**Provided records**
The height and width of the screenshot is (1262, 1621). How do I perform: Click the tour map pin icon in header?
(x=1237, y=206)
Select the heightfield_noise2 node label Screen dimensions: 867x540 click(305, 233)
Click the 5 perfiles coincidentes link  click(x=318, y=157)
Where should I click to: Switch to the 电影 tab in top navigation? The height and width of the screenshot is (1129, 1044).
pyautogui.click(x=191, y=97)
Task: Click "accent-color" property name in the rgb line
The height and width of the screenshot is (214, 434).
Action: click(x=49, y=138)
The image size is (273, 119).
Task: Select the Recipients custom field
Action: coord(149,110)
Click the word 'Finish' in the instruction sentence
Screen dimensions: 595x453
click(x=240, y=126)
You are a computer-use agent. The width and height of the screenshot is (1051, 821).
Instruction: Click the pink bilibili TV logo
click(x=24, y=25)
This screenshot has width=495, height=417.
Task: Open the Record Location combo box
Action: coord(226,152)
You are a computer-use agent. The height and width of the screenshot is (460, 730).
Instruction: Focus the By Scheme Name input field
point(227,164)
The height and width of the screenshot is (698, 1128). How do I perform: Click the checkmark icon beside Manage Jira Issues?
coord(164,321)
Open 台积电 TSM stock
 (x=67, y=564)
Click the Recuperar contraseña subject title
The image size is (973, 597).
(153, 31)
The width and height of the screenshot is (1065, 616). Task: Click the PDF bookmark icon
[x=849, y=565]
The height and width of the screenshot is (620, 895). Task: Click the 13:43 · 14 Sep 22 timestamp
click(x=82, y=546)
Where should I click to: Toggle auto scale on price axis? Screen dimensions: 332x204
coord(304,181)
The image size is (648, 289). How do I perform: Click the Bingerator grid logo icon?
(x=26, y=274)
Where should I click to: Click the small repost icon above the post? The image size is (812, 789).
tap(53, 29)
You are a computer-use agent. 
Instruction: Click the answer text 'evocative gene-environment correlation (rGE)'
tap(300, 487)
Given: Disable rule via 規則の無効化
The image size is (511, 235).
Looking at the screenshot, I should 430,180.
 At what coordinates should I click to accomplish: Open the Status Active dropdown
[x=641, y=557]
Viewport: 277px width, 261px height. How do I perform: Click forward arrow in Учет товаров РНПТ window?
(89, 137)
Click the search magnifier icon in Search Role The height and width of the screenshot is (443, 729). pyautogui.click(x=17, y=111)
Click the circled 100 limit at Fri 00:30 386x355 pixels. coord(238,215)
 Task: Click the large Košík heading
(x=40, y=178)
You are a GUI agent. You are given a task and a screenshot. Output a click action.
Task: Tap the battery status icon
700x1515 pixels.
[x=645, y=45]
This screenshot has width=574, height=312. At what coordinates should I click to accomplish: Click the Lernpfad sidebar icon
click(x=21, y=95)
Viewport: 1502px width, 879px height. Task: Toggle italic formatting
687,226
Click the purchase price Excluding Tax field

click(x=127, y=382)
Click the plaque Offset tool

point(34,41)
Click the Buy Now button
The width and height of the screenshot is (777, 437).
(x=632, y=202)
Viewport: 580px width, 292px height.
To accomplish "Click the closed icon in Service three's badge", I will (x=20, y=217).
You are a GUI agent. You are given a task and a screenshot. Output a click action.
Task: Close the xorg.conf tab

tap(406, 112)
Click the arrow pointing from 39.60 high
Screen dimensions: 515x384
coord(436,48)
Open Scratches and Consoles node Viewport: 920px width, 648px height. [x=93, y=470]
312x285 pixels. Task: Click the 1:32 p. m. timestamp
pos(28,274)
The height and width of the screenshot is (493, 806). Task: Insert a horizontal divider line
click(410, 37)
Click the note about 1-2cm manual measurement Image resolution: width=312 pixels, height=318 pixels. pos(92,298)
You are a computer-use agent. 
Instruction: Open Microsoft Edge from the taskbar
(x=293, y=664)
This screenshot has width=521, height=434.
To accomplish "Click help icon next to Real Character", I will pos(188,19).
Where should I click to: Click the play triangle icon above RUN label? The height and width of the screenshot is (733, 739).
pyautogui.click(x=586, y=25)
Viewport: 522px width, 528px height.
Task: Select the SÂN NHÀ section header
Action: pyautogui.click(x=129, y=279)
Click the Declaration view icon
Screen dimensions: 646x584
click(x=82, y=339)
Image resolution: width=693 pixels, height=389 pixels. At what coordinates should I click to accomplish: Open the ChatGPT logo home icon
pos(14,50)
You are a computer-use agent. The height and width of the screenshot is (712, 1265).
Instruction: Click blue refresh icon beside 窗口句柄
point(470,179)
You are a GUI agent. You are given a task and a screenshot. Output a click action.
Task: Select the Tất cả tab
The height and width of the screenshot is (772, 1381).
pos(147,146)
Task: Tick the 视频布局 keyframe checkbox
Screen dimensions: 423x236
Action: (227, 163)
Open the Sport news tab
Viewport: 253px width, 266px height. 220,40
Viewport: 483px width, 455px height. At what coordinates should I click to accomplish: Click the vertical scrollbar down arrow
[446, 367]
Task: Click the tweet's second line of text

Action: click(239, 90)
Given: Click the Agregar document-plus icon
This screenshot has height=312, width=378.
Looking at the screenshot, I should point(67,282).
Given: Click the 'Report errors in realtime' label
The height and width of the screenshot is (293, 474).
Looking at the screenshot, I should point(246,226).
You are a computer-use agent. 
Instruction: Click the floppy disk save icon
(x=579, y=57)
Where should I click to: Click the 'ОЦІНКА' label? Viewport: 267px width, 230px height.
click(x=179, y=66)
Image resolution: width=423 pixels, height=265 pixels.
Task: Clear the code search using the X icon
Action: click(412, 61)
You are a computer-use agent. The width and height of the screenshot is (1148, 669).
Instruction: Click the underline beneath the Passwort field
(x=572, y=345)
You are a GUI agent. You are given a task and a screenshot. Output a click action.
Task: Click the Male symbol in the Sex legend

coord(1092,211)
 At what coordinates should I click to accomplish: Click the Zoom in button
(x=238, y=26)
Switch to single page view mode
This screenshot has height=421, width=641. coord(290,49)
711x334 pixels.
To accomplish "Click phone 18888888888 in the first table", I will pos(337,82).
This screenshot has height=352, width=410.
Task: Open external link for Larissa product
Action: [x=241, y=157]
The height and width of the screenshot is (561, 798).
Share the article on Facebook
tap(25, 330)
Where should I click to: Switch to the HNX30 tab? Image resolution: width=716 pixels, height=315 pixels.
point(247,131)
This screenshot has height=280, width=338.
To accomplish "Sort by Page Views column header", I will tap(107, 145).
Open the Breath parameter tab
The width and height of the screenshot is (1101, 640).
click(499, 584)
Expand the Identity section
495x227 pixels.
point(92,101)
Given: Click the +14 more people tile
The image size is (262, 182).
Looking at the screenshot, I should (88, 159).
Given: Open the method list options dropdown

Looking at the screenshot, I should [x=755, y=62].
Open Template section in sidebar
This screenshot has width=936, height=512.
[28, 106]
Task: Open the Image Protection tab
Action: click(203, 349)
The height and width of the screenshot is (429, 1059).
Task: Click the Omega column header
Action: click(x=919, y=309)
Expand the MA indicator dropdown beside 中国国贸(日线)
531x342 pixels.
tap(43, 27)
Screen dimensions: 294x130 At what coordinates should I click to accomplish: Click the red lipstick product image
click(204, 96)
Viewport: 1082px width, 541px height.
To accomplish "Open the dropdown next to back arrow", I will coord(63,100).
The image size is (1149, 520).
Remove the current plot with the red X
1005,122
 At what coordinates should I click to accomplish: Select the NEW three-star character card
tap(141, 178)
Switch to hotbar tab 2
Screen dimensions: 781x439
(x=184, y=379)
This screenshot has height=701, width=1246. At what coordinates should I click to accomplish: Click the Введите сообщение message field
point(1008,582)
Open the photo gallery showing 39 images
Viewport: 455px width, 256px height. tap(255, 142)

**What is needed**
Reproduce every one of the records above word for word, in the same order, without changing anything.

**Result for this task**
The height and width of the screenshot is (1262, 1621). How do I perform: Click the tour map pin icon in header?
(x=1237, y=206)
Select the heightfield_noise2 node label Screen dimensions: 867x540 click(305, 233)
Click the 5 perfiles coincidentes link  click(x=318, y=157)
Where should I click to: Switch to the 电影 tab in top navigation? The height and width of the screenshot is (1129, 1044).
pyautogui.click(x=191, y=97)
Task: Click "accent-color" property name in the rgb line
The height and width of the screenshot is (214, 434).
Action: click(x=49, y=138)
The image size is (273, 119).
Task: Select the Recipients custom field
Action: coord(149,110)
Click the word 'Finish' in the instruction sentence
Screen dimensions: 595x453
click(x=240, y=126)
You are a computer-use agent. The width and height of the screenshot is (1051, 821).
Instruction: Click the pink bilibili TV logo
click(x=24, y=25)
This screenshot has width=495, height=417.
Task: Open the Record Location combo box
Action: coord(226,152)
You are a computer-use agent. The height and width of the screenshot is (460, 730).
Instruction: Focus the By Scheme Name input field
point(227,164)
The height and width of the screenshot is (698, 1128). How do I perform: Click the checkmark icon beside Manage Jira Issues?
coord(164,321)
Open 台积电 TSM stock
 (x=67, y=564)
Click the Recuperar contraseña subject title
The image size is (973, 597).
(153, 31)
The width and height of the screenshot is (1065, 616). Task: Click the PDF bookmark icon
[x=849, y=565]
The height and width of the screenshot is (620, 895). Task: Click the 13:43 · 14 Sep 22 timestamp
click(x=82, y=546)
Where should I click to: Toggle auto scale on price axis? Screen dimensions: 332x204
coord(304,181)
The image size is (648, 289). How do I perform: Click the Bingerator grid logo icon?
(x=26, y=274)
Where should I click to: Click the small repost icon above the post? The image size is (812, 789).
tap(53, 29)
You are a computer-use agent. 
Instruction: Click the answer text 'evocative gene-environment correlation (rGE)'
tap(300, 487)
Given: Disable rule via 規則の無効化
The image size is (511, 235).
Looking at the screenshot, I should 430,180.
 At what coordinates should I click to accomplish: Open the Status Active dropdown
[x=641, y=557]
Viewport: 277px width, 261px height. How do I perform: Click forward arrow in Учет товаров РНПТ window?
(89, 137)
Click the search magnifier icon in Search Role The height and width of the screenshot is (443, 729). pyautogui.click(x=17, y=111)
Click the circled 100 limit at Fri 00:30 386x355 pixels. coord(238,215)
 Task: Click the large Košík heading
(x=40, y=178)
You are a GUI agent. You are given a task and a screenshot. Output a click action.
Task: Tap the battery status icon
700x1515 pixels.
[x=645, y=45]
This screenshot has width=574, height=312. At what coordinates should I click to accomplish: Click the Lernpfad sidebar icon
click(x=21, y=95)
Viewport: 1502px width, 879px height. Task: Toggle italic formatting
687,226
Click the purchase price Excluding Tax field

click(x=127, y=382)
Click the plaque Offset tool

point(34,41)
Click the Buy Now button
The width and height of the screenshot is (777, 437).
(x=632, y=202)
Viewport: 580px width, 292px height.
To accomplish "Click the closed icon in Service three's badge", I will (x=20, y=217).
You are a GUI agent. You are given a task and a screenshot. Output a click action.
Task: Close the xorg.conf tab

tap(406, 112)
Click the arrow pointing from 39.60 high
Screen dimensions: 515x384
coord(436,48)
Open Scratches and Consoles node Viewport: 920px width, 648px height. [x=93, y=470]
312x285 pixels. Task: Click the 1:32 p. m. timestamp
pos(28,274)
The height and width of the screenshot is (493, 806). Task: Insert a horizontal divider line
click(410, 37)
Click the note about 1-2cm manual measurement Image resolution: width=312 pixels, height=318 pixels. pos(92,298)
You are a computer-use agent. 
Instruction: Open Microsoft Edge from the taskbar
(x=293, y=664)
This screenshot has width=521, height=434.
To accomplish "Click help icon next to Real Character", I will pos(188,19).
Where should I click to: Click the play triangle icon above RUN label? The height and width of the screenshot is (733, 739).
pyautogui.click(x=586, y=25)
Viewport: 522px width, 528px height.
Task: Select the SÂN NHÀ section header
Action: pyautogui.click(x=129, y=279)
Click the Declaration view icon
Screen dimensions: 646x584
click(x=82, y=339)
Image resolution: width=693 pixels, height=389 pixels. At what coordinates should I click to accomplish: Open the ChatGPT logo home icon
pos(14,50)
You are a computer-use agent. The height and width of the screenshot is (712, 1265).
Instruction: Click blue refresh icon beside 窗口句柄
point(470,179)
You are a GUI agent. You are given a task and a screenshot. Output a click action.
Task: Select the Tất cả tab
The height and width of the screenshot is (772, 1381).
pos(147,146)
Task: Tick the 视频布局 keyframe checkbox
Screen dimensions: 423x236
Action: (227, 163)
Open the Sport news tab
Viewport: 253px width, 266px height. 220,40
Viewport: 483px width, 455px height. At what coordinates should I click to accomplish: Click the vertical scrollbar down arrow
[446, 367]
Task: Click the tweet's second line of text

Action: click(239, 90)
Given: Click the Agregar document-plus icon
This screenshot has height=312, width=378.
Looking at the screenshot, I should point(67,282).
Given: Click the 'Report errors in realtime' label
The height and width of the screenshot is (293, 474).
Looking at the screenshot, I should point(246,226).
You are a computer-use agent. 
Instruction: Click the floppy disk save icon
(x=579, y=57)
Where should I click to: Click the 'ОЦІНКА' label? Viewport: 267px width, 230px height.
click(x=179, y=66)
Image resolution: width=423 pixels, height=265 pixels.
Task: Clear the code search using the X icon
Action: click(412, 61)
You are a computer-use agent. The width and height of the screenshot is (1148, 669).
Instruction: Click the underline beneath the Passwort field
(x=572, y=345)
You are a GUI agent. You are given a task and a screenshot. Output a click action.
Task: Click the Male symbol in the Sex legend

coord(1092,211)
 At what coordinates should I click to accomplish: Click the Zoom in button
(x=238, y=26)
Switch to single page view mode
This screenshot has height=421, width=641. coord(290,49)
711x334 pixels.
To accomplish "Click phone 18888888888 in the first table", I will pos(337,82).
This screenshot has height=352, width=410.
Task: Open external link for Larissa product
Action: [x=241, y=157]
The height and width of the screenshot is (561, 798).
Share the article on Facebook
tap(25, 330)
Where should I click to: Switch to the HNX30 tab? Image resolution: width=716 pixels, height=315 pixels.
point(247,131)
This screenshot has height=280, width=338.
To accomplish "Sort by Page Views column header", I will tap(107, 145).
Open the Breath parameter tab
The width and height of the screenshot is (1101, 640).
click(499, 584)
Expand the Identity section
495x227 pixels.
point(92,101)
Given: Click the +14 more people tile
The image size is (262, 182).
Looking at the screenshot, I should (88, 159).
Given: Open the method list options dropdown

Looking at the screenshot, I should [x=755, y=62].
Open Template section in sidebar
This screenshot has width=936, height=512.
[28, 106]
Task: Open the Image Protection tab
Action: click(203, 349)
The height and width of the screenshot is (429, 1059).
Task: Click the Omega column header
Action: click(x=919, y=309)
Expand the MA indicator dropdown beside 中国国贸(日线)
531x342 pixels.
tap(43, 27)
Screen dimensions: 294x130 At what coordinates should I click to accomplish: Click the red lipstick product image
click(204, 96)
Viewport: 1082px width, 541px height.
To accomplish "Open the dropdown next to back arrow", I will coord(63,100).
The image size is (1149, 520).
Remove the current plot with the red X
1005,122
 At what coordinates should I click to accomplish: Select the NEW three-star character card
tap(141, 178)
Switch to hotbar tab 2
Screen dimensions: 781x439
(x=184, y=379)
This screenshot has height=701, width=1246. At what coordinates should I click to accomplish: Click the Введите сообщение message field
point(1008,582)
Open the photo gallery showing 39 images
Viewport: 455px width, 256px height. tap(255, 142)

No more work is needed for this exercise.